§ **Passage to read**:
[Start of Attachment]
Although it may be comforting to think of terrorists as people unlike us, I will argue that this belief belies an uncomfortable reality: that the psychological processes that drive an individual to engage in terrorism are deeply human, common across cultures—and traits that likely reside in us all.
The definition of terrorism that I use here will include a two key elements. First, it involves a group ideology. Individuals may attack, threaten, terrorize or kill others, but if they are not part of a group and not motivated to do so by an ideology, then by this definition they are not terrorists. Even a violent group, such as a drug cartel that beheads civilians, would not be considered a terrorist organization, since its members are not ideologically motivated (note, however, that many of the processes that I describe below also apply to gangs). Second, terrorism is defined by the use of violence in the service of the group’s ideology, and particularly violence that indiscriminately targets members of a group (e.g., civilians, children). Many governments would challenge this point, as they have convicted non-violent Native and environmental activists who sabotage logging equipment under anti-terrorism laws. However, I do not consider these groups to be composed of ‘terrorists’ (but again, many of the processes described below still apply).
In the context of this definition, I will try to offer some insight into the mind of a terrorist by looking at what lies in the human mind more generally. Specifically, I will seek to explain why and how individuals support or engage in ‘indiscriminate violence driven by group ideologies’ by looking at our understanding of three processes: (1) how our brains respond to groups, (2) how our brains are led to condone or initiate acts of indiscriminate violence, and (3) how our brains process ideological information.
Social Factors
For most of the millions of years that our species has been around, humans have eked out an existence only through the coordinated effort of small, cohesive coalitions. Evolution has therefore shaped within us a deep desire to belong to groups. In modern times, social belonging remains a major psychological need, which we fill by connecting with others through a variety of ‘social identities’–Californian, professor, rugby player, progressive, vegetarian, for example. We each contain multitudes. The tendency to connect through one of these multitudes can be reflexive (“Oh wow, you’re from California, too?”).
From this perspective, the appeal of ‘terrorist groups’ is completely unremarkable. Just as a fraternity, team, club, military unit, or gang can provide a deep social connection with others, so too can ISIS, Al-Qaeda, or white, nationalist groups. Many think that people join groups for what they do (terrorists join terror groups because they are violent people; men join fraternities because they drink and party), but the deep, fundamental motivation to join any group is the need to socially connect. From this view, individuals most at risk for joining a terrorist group are not those who are poor or violent, but those who are alienated and thus drawn to an arrangement that can offer the camaraderie, brotherhood, and purpose that they are missing. This may help explain why very different demographics—the young man at a refugee camp who is deprived of regional, professional, and academic identities, and the middle-class child of immigrants in a Western country who feels alienated from his or her host country—are common recruits for ISIS. And perhaps other groups. It may also explain why regular attendance at a mosque—which provides a strong social identity—is inversely correlated with ISIS enrollment.
[End of Attachment]
§ **Check your understanding**:
1. What is inversely correlated with ISIS enrollment, according to the terrorism passage?
2. Does each statement agree with the terrorism passage? Give yes or no and quote the deciding words: (a) Under the definition used, a drug cartel that beheads civilians is a terrorist organization. (b) The author regards activists who sabotage logging equipment as terrorists. (c) Those most at risk for joining a terrorist group are people who are alienated.
3. Transcribe a portion of the terrorism passage, beginning at the words "Although it may" and ending after "reside in us all.".

§ **Excerpted data**:
[Start of Attachment]
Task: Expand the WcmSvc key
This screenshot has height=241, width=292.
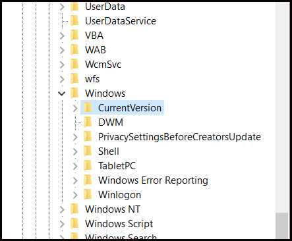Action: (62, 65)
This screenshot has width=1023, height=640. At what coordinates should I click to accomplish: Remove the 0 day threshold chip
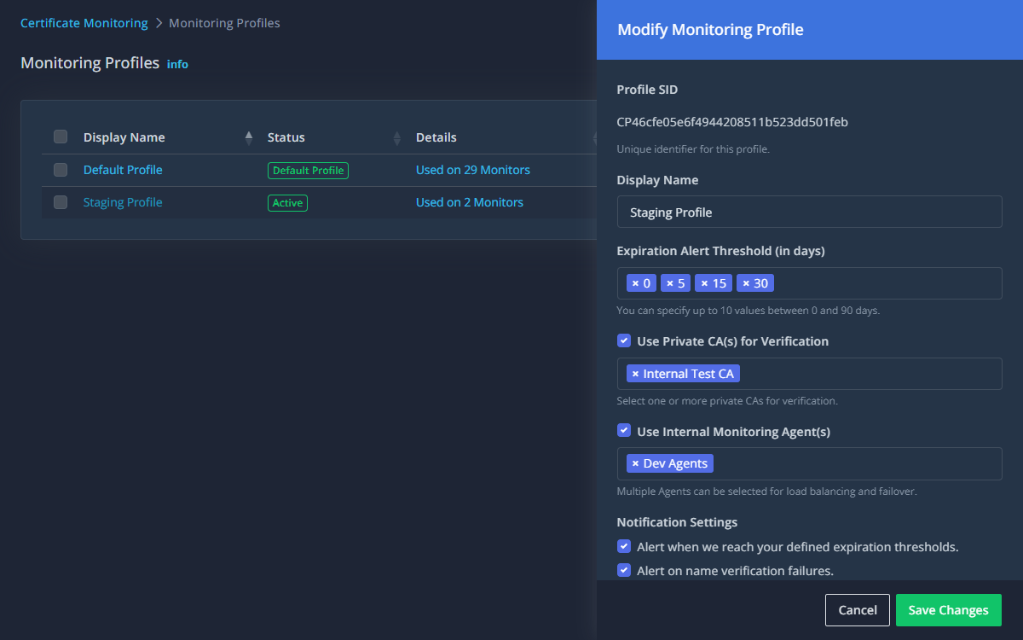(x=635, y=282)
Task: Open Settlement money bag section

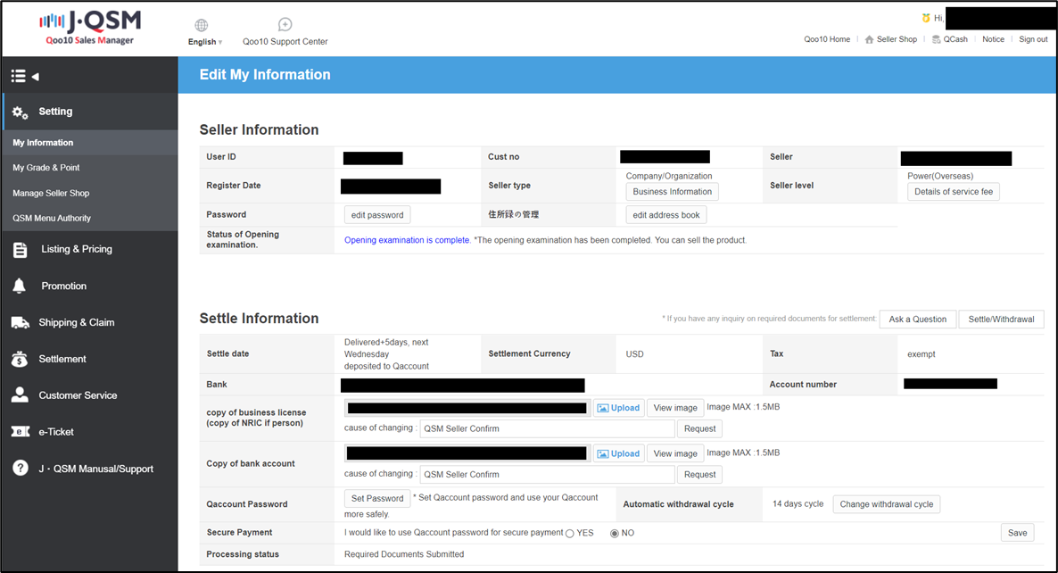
[End of Attachment]
§ **Completed exercise**:
1. Regular attendance at a mosque.

2.
(a) No: "would not be considered a terrorist organization, since its members are not ideologically motivated"
(b) No: "I do not consider these groups to be composed of ‘terrorists’"
(c) Yes: "individuals most at risk for joining a terrorist group are not those who are poor or violent, but those who are alienated"

3.
Although it may be comforting to think of terrorists as people unlike us, I will argue that this belief belies an uncomfortable reality: that the psychological processes that drive an individual to engage in terrorism are deeply human, common across cultures—and traits that likely reside in us all.